**TASK BRIEF:**
Return every one of the following rows unchanged, character for character.
********
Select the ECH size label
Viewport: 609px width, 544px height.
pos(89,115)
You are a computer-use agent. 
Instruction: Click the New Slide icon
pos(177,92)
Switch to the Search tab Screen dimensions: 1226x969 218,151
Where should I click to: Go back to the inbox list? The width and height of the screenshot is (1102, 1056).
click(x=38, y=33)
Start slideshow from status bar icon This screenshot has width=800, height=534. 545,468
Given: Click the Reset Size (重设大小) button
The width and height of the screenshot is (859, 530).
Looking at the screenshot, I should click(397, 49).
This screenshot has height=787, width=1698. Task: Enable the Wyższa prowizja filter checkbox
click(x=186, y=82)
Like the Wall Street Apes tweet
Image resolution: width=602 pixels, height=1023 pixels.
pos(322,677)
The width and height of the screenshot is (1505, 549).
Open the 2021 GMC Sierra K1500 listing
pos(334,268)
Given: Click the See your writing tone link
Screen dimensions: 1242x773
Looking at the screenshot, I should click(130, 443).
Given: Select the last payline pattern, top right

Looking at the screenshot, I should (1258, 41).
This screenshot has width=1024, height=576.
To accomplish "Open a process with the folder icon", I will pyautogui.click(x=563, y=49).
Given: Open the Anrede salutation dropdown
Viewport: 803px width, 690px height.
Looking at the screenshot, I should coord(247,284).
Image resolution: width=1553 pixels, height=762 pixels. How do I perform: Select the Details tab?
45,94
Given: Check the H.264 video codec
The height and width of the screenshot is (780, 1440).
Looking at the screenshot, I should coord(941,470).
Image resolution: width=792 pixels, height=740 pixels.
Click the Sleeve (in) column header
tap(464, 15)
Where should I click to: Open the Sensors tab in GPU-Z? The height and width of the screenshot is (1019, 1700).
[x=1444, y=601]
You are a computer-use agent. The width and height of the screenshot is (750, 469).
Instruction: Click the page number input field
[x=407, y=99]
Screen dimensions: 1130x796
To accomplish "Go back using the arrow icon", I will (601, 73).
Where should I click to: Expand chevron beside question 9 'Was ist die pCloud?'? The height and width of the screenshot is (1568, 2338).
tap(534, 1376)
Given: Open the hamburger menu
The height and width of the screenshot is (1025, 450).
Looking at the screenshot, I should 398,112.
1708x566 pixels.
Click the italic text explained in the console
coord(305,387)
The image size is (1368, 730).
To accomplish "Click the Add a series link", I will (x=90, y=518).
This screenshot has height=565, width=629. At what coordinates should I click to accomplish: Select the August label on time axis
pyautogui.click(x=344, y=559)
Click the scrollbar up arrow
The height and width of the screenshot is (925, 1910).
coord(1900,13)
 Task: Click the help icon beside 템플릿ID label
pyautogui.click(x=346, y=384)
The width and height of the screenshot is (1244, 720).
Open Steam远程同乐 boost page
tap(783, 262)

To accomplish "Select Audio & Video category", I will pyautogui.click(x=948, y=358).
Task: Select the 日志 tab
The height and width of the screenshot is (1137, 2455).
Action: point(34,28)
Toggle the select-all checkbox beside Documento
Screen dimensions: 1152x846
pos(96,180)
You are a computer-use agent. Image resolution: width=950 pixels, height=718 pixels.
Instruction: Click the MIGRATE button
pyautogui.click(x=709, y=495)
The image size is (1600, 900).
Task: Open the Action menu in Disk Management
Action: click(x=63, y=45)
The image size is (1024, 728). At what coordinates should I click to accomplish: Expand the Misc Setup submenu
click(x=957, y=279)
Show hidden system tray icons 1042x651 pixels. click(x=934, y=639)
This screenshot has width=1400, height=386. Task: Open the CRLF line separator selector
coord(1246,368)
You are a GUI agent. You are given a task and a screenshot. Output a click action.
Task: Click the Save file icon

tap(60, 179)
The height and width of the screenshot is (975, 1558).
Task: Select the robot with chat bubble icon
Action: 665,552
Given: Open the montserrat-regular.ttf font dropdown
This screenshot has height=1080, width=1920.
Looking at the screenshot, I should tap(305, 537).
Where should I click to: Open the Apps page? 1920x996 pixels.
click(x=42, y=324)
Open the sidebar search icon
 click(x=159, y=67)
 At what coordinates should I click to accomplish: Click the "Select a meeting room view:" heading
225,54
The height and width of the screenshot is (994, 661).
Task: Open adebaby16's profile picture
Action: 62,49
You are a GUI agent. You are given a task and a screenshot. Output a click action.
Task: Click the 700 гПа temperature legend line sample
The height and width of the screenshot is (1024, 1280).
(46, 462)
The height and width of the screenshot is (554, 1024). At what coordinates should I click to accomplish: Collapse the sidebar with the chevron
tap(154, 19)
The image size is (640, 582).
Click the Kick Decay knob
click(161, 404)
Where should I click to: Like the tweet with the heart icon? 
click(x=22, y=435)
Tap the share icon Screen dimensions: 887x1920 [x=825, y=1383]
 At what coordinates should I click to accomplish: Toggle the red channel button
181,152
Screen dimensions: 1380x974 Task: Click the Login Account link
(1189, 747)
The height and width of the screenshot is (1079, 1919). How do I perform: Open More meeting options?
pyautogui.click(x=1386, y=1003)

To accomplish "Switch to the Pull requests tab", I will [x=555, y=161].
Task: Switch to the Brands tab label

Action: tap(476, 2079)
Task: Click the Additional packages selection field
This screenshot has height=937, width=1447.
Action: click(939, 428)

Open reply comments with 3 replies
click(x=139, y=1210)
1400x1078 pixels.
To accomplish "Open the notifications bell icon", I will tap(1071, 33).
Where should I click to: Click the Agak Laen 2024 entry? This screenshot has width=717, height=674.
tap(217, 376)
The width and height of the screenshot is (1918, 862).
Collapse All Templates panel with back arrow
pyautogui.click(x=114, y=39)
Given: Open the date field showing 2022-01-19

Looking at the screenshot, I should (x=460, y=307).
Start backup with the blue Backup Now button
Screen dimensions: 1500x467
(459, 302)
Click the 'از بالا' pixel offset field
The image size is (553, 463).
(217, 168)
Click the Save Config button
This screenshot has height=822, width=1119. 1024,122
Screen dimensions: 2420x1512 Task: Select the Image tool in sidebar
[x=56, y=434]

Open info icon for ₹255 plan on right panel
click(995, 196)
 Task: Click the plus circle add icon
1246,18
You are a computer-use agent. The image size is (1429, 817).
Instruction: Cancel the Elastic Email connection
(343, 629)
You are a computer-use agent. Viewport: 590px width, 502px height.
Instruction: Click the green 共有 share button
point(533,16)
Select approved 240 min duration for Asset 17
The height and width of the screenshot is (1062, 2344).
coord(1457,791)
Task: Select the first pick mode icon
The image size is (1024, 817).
********
**FINISHED TASK:**
Select the ECH size label
Viewport: 609px width, 544px height.
pos(89,115)
You are a computer-use agent. 
Instruction: Click the New Slide icon
pos(177,92)
Switch to the Search tab Screen dimensions: 1226x969 218,151
Where should I click to: Go back to the inbox list? The width and height of the screenshot is (1102, 1056).
click(x=38, y=33)
Start slideshow from status bar icon This screenshot has width=800, height=534. 545,468
Given: Click the Reset Size (重设大小) button
The width and height of the screenshot is (859, 530).
Looking at the screenshot, I should click(397, 49).
This screenshot has height=787, width=1698. Task: Enable the Wyższa prowizja filter checkbox
click(x=186, y=82)
Like the Wall Street Apes tweet
Image resolution: width=602 pixels, height=1023 pixels.
pos(322,677)
The width and height of the screenshot is (1505, 549).
Open the 2021 GMC Sierra K1500 listing
pos(334,268)
Given: Click the See your writing tone link
Screen dimensions: 1242x773
Looking at the screenshot, I should click(130, 443).
Given: Select the last payline pattern, top right

Looking at the screenshot, I should (1258, 41).
This screenshot has width=1024, height=576.
To accomplish "Open a process with the folder icon", I will pyautogui.click(x=563, y=49).
Given: Open the Anrede salutation dropdown
Viewport: 803px width, 690px height.
Looking at the screenshot, I should coord(247,284).
Image resolution: width=1553 pixels, height=762 pixels. How do I perform: Select the Details tab?
45,94
Given: Check the H.264 video codec
The height and width of the screenshot is (780, 1440).
Looking at the screenshot, I should coord(941,470).
Image resolution: width=792 pixels, height=740 pixels.
Click the Sleeve (in) column header
tap(464, 15)
Where should I click to: Open the Sensors tab in GPU-Z? The height and width of the screenshot is (1019, 1700).
[x=1444, y=601]
You are a computer-use agent. The width and height of the screenshot is (750, 469).
Instruction: Click the page number input field
[x=407, y=99]
Screen dimensions: 1130x796
To accomplish "Go back using the arrow icon", I will (601, 73).
Where should I click to: Expand chevron beside question 9 'Was ist die pCloud?'? The height and width of the screenshot is (1568, 2338).
tap(534, 1376)
Given: Open the hamburger menu
The height and width of the screenshot is (1025, 450).
Looking at the screenshot, I should 398,112.
1708x566 pixels.
Click the italic text explained in the console
coord(305,387)
The image size is (1368, 730).
To accomplish "Click the Add a series link", I will (x=90, y=518).
This screenshot has height=565, width=629. At what coordinates should I click to accomplish: Select the August label on time axis
pyautogui.click(x=344, y=559)
Click the scrollbar up arrow
The height and width of the screenshot is (925, 1910).
coord(1900,13)
 Task: Click the help icon beside 템플릿ID label
pyautogui.click(x=346, y=384)
The width and height of the screenshot is (1244, 720).
Open Steam远程同乐 boost page
tap(783, 262)

To accomplish "Select Audio & Video category", I will pyautogui.click(x=948, y=358).
Task: Select the 日志 tab
The height and width of the screenshot is (1137, 2455).
Action: point(34,28)
Toggle the select-all checkbox beside Documento
Screen dimensions: 1152x846
pos(96,180)
You are a computer-use agent. Image resolution: width=950 pixels, height=718 pixels.
Instruction: Click the MIGRATE button
pyautogui.click(x=709, y=495)
The image size is (1600, 900).
Task: Open the Action menu in Disk Management
Action: click(x=63, y=45)
The image size is (1024, 728). At what coordinates should I click to accomplish: Expand the Misc Setup submenu
click(x=957, y=279)
Show hidden system tray icons 1042x651 pixels. click(x=934, y=639)
This screenshot has width=1400, height=386. Task: Open the CRLF line separator selector
coord(1246,368)
You are a GUI agent. You are given a task and a screenshot. Output a click action.
Task: Click the Save file icon

tap(60, 179)
The height and width of the screenshot is (975, 1558).
Task: Select the robot with chat bubble icon
Action: 665,552
Given: Open the montserrat-regular.ttf font dropdown
This screenshot has height=1080, width=1920.
Looking at the screenshot, I should tap(305, 537).
Where should I click to: Open the Apps page? 1920x996 pixels.
click(x=42, y=324)
Open the sidebar search icon
 click(x=159, y=67)
 At what coordinates should I click to accomplish: Click the "Select a meeting room view:" heading
225,54
The height and width of the screenshot is (994, 661).
Task: Open adebaby16's profile picture
Action: 62,49
You are a GUI agent. You are given a task and a screenshot. Output a click action.
Task: Click the 700 гПа temperature legend line sample
The height and width of the screenshot is (1024, 1280).
(46, 462)
The height and width of the screenshot is (554, 1024). At what coordinates should I click to accomplish: Collapse the sidebar with the chevron
tap(154, 19)
The image size is (640, 582).
Click the Kick Decay knob
click(161, 404)
Where should I click to: Like the tweet with the heart icon? 
click(x=22, y=435)
Tap the share icon Screen dimensions: 887x1920 [x=825, y=1383]
 At what coordinates should I click to accomplish: Toggle the red channel button
181,152
Screen dimensions: 1380x974 Task: Click the Login Account link
(1189, 747)
The height and width of the screenshot is (1079, 1919). How do I perform: Open More meeting options?
pyautogui.click(x=1386, y=1003)

To accomplish "Switch to the Pull requests tab", I will [x=555, y=161].
Task: Switch to the Brands tab label

Action: tap(476, 2079)
Task: Click the Additional packages selection field
This screenshot has height=937, width=1447.
Action: click(939, 428)

Open reply comments with 3 replies
click(x=139, y=1210)
1400x1078 pixels.
To accomplish "Open the notifications bell icon", I will tap(1071, 33).
Where should I click to: Click the Agak Laen 2024 entry? This screenshot has width=717, height=674.
tap(217, 376)
The width and height of the screenshot is (1918, 862).
Collapse All Templates panel with back arrow
pyautogui.click(x=114, y=39)
Given: Open the date field showing 2022-01-19

Looking at the screenshot, I should (x=460, y=307).
Start backup with the blue Backup Now button
Screen dimensions: 1500x467
(459, 302)
Click the 'از بالا' pixel offset field
The image size is (553, 463).
(217, 168)
Click the Save Config button
This screenshot has height=822, width=1119. 1024,122
Screen dimensions: 2420x1512 Task: Select the Image tool in sidebar
[x=56, y=434]

Open info icon for ₹255 plan on right panel
click(995, 196)
 Task: Click the plus circle add icon
1246,18
You are a computer-use agent. The image size is (1429, 817).
Instruction: Cancel the Elastic Email connection
(343, 629)
You are a computer-use agent. Viewport: 590px width, 502px height.
Instruction: Click the green 共有 share button
point(533,16)
Select approved 240 min duration for Asset 17
The height and width of the screenshot is (1062, 2344).
coord(1457,791)
Task: Select the first pick mode icon
The image size is (1024, 817).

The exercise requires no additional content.